## Exercise goal
Rewrite the data from the line containing "Switch to the Sources tab" through the line containing "click(666, 878)", multiplying each coordinate in the answer by 1.45 and rounding to whole numbers, with halves rounded up, while keeping the request lines unchanged. Leave out the pictures.

## Dataset content
-=-=-
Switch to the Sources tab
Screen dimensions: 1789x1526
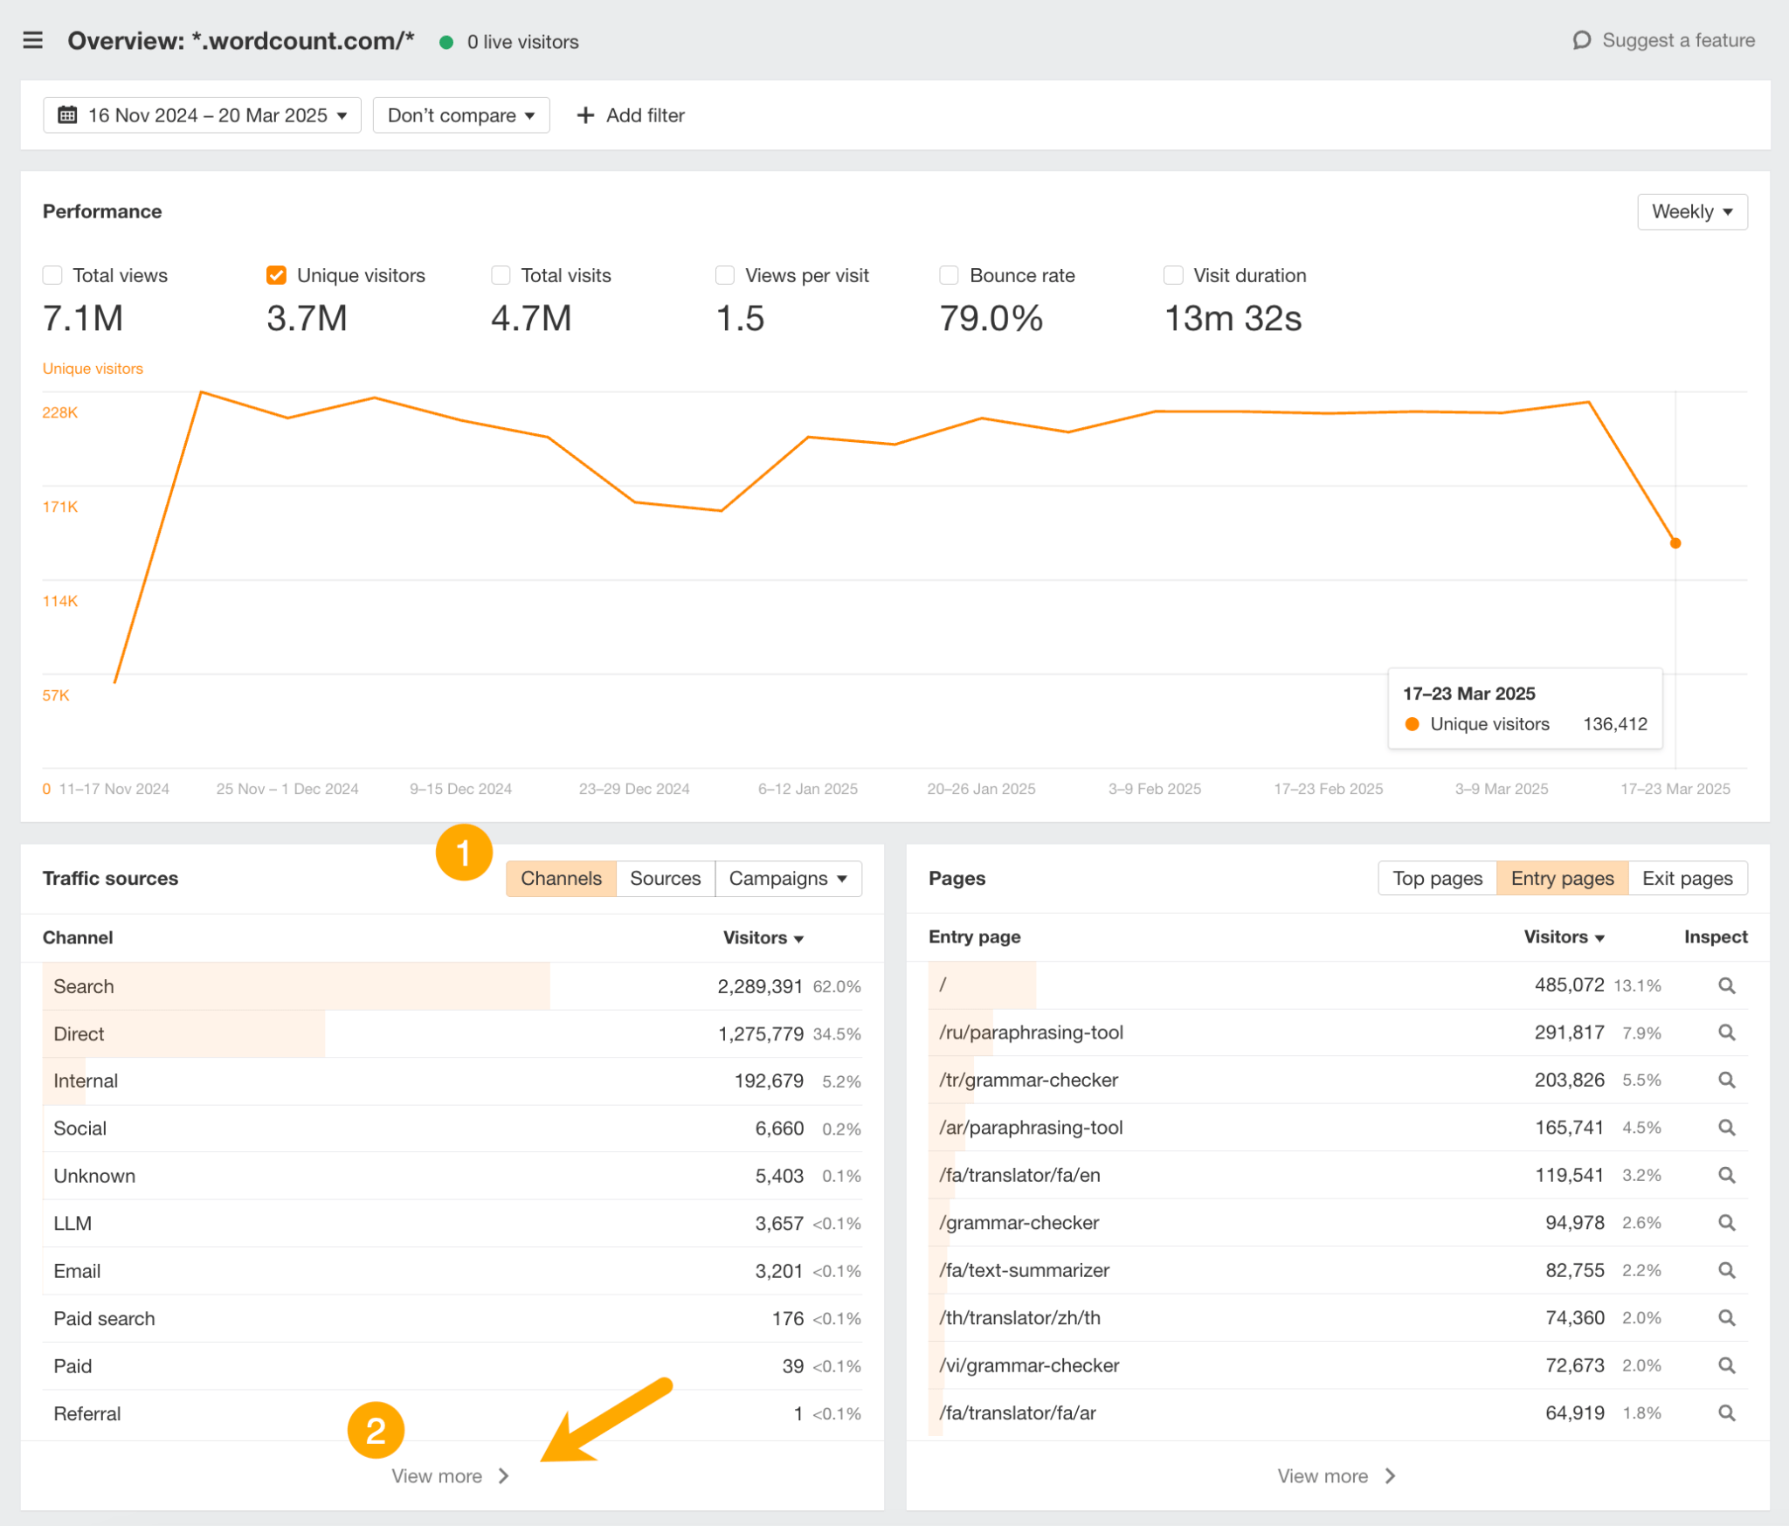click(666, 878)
-=-=-
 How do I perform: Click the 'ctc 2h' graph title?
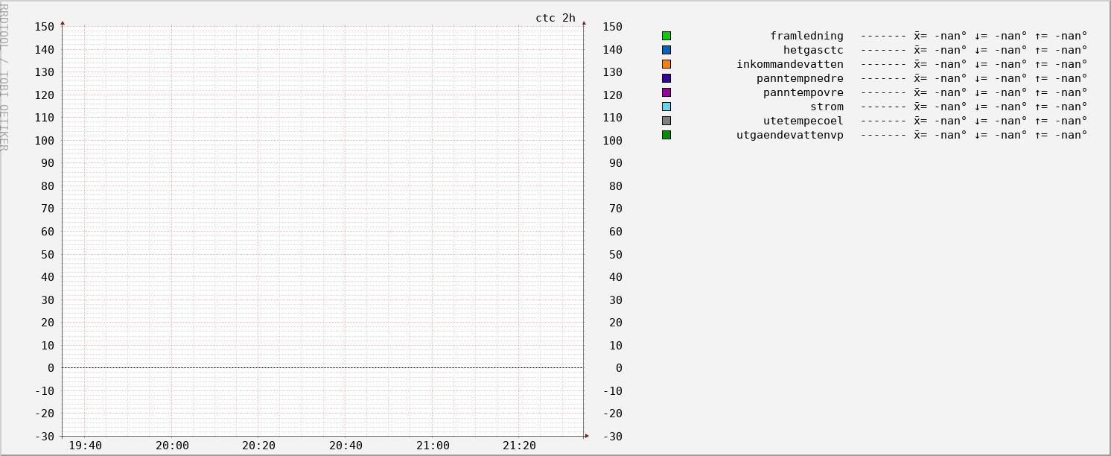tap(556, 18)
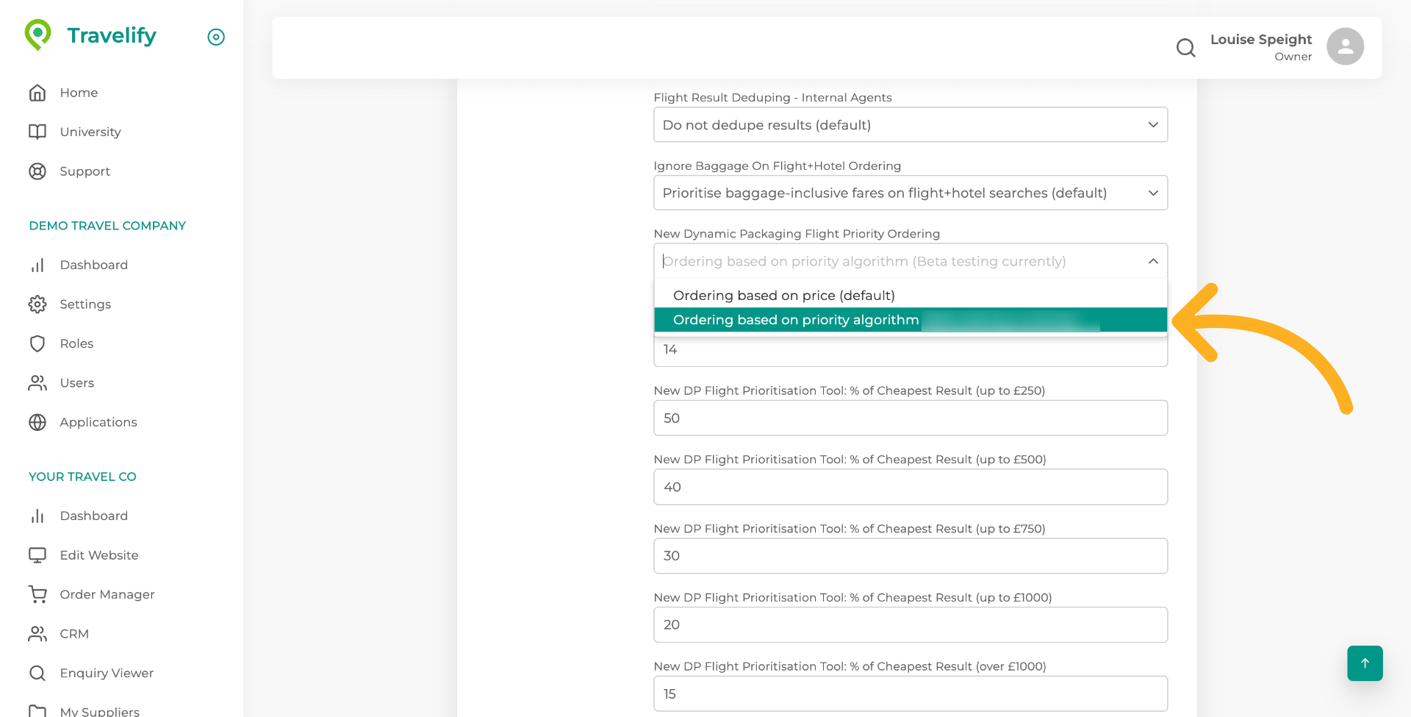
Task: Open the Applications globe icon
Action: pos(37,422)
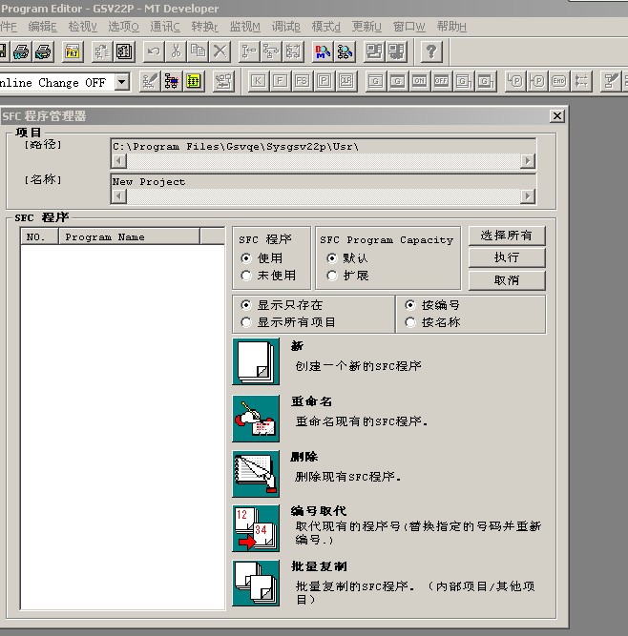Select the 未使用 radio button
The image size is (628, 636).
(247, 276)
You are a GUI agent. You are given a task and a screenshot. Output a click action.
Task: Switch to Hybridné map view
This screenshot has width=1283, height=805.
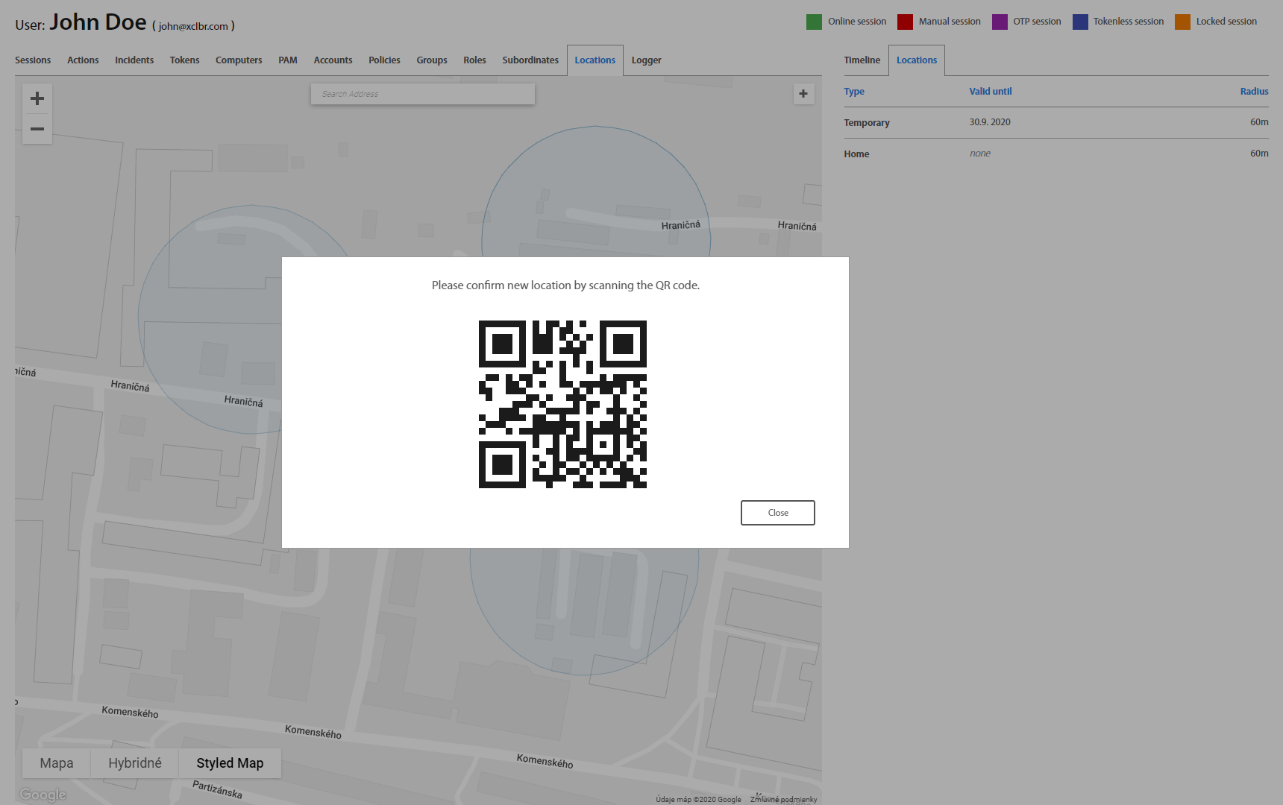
-=-=-
## Solution to this problem
Switch to the Sources tab
Screen dimensions: 1789x1526
click(966, 1273)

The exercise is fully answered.